[Extracted records]
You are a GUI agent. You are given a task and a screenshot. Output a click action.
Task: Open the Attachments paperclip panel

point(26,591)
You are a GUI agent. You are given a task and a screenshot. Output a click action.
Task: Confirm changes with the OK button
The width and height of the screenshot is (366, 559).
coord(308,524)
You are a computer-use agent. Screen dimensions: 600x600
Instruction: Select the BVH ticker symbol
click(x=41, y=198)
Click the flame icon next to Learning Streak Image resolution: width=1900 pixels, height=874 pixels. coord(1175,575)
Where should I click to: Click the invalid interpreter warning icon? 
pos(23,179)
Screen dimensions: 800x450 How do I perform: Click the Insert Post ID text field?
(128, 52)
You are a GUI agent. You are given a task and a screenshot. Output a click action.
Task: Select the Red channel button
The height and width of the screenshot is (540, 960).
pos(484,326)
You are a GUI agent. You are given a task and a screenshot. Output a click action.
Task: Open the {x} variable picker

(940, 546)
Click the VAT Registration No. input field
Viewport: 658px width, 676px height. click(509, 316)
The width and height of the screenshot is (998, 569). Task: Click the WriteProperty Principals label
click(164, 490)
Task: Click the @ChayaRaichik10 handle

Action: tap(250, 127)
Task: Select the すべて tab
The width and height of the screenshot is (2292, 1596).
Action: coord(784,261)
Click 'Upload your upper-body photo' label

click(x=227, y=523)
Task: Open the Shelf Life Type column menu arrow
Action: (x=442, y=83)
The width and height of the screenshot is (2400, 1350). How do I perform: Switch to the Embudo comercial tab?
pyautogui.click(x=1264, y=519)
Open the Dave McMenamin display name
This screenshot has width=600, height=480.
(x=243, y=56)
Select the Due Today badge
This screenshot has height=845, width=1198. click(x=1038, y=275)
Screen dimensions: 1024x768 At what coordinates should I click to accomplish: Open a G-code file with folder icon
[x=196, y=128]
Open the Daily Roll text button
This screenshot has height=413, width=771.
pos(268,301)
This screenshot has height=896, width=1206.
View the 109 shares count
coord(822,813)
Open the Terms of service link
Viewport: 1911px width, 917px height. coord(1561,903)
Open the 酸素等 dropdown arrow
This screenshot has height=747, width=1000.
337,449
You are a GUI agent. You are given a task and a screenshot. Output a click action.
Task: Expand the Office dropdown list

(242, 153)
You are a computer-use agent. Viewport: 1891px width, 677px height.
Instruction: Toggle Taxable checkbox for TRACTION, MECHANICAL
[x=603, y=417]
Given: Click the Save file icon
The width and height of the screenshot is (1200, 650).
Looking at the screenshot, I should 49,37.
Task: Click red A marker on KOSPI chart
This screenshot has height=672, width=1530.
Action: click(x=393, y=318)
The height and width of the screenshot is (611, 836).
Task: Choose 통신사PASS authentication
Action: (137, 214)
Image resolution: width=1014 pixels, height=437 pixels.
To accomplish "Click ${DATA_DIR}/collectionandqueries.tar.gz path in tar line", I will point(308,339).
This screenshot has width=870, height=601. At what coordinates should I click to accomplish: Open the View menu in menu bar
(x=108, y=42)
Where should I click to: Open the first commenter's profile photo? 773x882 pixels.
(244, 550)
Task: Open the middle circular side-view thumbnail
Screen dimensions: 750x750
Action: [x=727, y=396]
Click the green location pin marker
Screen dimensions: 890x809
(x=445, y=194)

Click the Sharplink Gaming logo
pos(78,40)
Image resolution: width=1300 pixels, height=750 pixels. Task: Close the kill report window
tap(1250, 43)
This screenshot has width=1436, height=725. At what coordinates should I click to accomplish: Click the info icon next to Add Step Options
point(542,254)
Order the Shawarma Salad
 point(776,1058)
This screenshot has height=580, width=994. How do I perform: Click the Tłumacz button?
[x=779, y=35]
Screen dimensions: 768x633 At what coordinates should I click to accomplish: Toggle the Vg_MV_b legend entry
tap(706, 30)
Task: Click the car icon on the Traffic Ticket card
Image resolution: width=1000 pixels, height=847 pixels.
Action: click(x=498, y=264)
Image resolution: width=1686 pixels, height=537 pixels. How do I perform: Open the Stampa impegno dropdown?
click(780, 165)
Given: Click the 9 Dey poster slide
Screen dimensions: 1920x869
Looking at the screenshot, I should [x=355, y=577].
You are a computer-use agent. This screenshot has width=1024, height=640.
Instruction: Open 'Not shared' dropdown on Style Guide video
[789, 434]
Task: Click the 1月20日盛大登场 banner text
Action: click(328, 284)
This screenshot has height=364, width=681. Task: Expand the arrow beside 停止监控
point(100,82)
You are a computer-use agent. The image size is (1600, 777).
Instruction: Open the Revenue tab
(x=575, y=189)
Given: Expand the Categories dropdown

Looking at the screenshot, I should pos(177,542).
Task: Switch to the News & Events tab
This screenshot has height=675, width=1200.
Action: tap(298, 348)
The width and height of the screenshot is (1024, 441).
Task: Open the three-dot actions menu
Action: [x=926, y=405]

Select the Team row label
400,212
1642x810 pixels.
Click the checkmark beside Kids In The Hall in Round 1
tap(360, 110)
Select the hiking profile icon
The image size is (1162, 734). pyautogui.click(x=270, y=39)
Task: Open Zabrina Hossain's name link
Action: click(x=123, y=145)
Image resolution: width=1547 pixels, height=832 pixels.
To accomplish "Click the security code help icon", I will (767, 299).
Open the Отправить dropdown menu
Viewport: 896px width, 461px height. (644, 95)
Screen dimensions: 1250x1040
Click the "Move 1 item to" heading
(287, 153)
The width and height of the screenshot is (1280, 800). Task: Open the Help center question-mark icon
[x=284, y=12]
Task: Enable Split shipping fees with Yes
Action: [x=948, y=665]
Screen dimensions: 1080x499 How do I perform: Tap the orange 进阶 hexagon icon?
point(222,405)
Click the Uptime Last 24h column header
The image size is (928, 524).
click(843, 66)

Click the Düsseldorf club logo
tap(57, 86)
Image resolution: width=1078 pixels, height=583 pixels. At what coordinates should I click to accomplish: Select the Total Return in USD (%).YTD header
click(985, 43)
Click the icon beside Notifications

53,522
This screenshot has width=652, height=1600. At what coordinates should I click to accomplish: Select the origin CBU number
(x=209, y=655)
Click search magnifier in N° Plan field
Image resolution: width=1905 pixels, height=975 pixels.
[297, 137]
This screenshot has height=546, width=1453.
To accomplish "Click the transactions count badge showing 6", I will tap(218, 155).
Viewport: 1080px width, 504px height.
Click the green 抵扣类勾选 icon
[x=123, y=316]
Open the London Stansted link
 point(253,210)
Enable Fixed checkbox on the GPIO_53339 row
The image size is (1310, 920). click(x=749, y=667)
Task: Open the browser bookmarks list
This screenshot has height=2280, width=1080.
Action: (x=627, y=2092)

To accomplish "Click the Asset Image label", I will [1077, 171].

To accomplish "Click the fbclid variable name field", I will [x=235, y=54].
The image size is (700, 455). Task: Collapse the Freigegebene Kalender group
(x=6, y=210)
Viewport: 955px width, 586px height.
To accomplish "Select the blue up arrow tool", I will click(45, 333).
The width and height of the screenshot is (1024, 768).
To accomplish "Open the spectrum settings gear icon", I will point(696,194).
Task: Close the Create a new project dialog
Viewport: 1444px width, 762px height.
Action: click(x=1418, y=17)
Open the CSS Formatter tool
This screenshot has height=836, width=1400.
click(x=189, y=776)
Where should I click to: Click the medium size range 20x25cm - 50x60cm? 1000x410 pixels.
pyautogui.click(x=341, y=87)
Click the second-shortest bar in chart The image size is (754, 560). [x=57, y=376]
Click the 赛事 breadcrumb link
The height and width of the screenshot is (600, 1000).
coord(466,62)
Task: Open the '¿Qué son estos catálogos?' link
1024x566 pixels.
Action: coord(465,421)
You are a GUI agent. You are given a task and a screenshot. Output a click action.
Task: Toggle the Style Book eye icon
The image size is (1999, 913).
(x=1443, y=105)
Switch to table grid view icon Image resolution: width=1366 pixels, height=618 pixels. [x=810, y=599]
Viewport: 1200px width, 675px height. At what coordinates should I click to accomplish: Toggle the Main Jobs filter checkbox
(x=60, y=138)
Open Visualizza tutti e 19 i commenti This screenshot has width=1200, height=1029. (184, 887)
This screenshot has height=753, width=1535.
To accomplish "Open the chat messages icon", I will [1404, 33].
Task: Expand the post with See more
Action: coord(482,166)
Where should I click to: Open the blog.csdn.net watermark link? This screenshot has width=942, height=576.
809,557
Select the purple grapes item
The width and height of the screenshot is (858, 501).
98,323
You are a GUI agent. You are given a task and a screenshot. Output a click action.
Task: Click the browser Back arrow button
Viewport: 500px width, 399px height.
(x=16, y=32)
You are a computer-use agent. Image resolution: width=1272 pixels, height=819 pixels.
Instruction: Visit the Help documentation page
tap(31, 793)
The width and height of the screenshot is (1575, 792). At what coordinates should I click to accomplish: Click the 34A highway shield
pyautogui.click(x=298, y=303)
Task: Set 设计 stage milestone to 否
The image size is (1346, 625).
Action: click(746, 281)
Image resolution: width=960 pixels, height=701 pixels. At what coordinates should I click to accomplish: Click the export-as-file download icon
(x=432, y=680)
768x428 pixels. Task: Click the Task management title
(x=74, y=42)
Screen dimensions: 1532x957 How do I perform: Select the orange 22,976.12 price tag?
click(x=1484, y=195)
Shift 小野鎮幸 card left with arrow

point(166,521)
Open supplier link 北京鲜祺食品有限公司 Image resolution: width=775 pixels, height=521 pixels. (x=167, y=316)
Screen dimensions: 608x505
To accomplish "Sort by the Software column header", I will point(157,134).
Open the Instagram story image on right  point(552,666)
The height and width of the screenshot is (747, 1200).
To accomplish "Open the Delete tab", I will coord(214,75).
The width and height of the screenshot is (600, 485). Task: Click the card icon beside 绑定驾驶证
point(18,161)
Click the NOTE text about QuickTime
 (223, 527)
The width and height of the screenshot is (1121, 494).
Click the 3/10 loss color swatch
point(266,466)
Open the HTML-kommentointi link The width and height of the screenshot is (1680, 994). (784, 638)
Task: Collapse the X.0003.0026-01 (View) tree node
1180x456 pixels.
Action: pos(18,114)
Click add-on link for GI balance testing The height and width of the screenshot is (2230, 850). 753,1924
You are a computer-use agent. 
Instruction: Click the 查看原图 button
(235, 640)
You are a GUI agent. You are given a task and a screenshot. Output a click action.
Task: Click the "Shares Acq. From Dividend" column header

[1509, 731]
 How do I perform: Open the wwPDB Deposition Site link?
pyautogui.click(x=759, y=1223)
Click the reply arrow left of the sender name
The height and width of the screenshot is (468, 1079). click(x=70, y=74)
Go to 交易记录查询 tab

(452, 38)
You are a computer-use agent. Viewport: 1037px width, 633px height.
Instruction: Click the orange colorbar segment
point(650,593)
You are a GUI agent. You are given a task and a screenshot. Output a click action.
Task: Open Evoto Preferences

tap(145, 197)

* INSTRUCTIONS TO FOLLOW *
Reproduce, word for word, every line starting at the line that contains "The width and height of the screenshot is (1121, 494)." and ending with the final line of the entries.

* WRITTEN SOLUTION *
The width and height of the screenshot is (1121, 494).
Click the 3/10 loss color swatch
point(266,466)
Open the HTML-kommentointi link The width and height of the screenshot is (1680, 994). (784, 638)
Task: Collapse the X.0003.0026-01 (View) tree node
1180x456 pixels.
Action: pos(18,114)
Click add-on link for GI balance testing The height and width of the screenshot is (2230, 850). 753,1924
You are a computer-use agent. 
Instruction: Click the 查看原图 button
(235, 640)
You are a GUI agent. You are given a task and a screenshot. Output a click action.
Task: Click the "Shares Acq. From Dividend" column header

[1509, 731]
 How do I perform: Open the wwPDB Deposition Site link?
pyautogui.click(x=759, y=1223)
Click the reply arrow left of the sender name
The height and width of the screenshot is (468, 1079). click(x=70, y=74)
Go to 交易记录查询 tab

(452, 38)
You are a computer-use agent. Viewport: 1037px width, 633px height.
Instruction: Click the orange colorbar segment
point(650,593)
You are a GUI agent. You are given a task and a screenshot. Output a click action.
Task: Open Evoto Preferences

tap(145, 197)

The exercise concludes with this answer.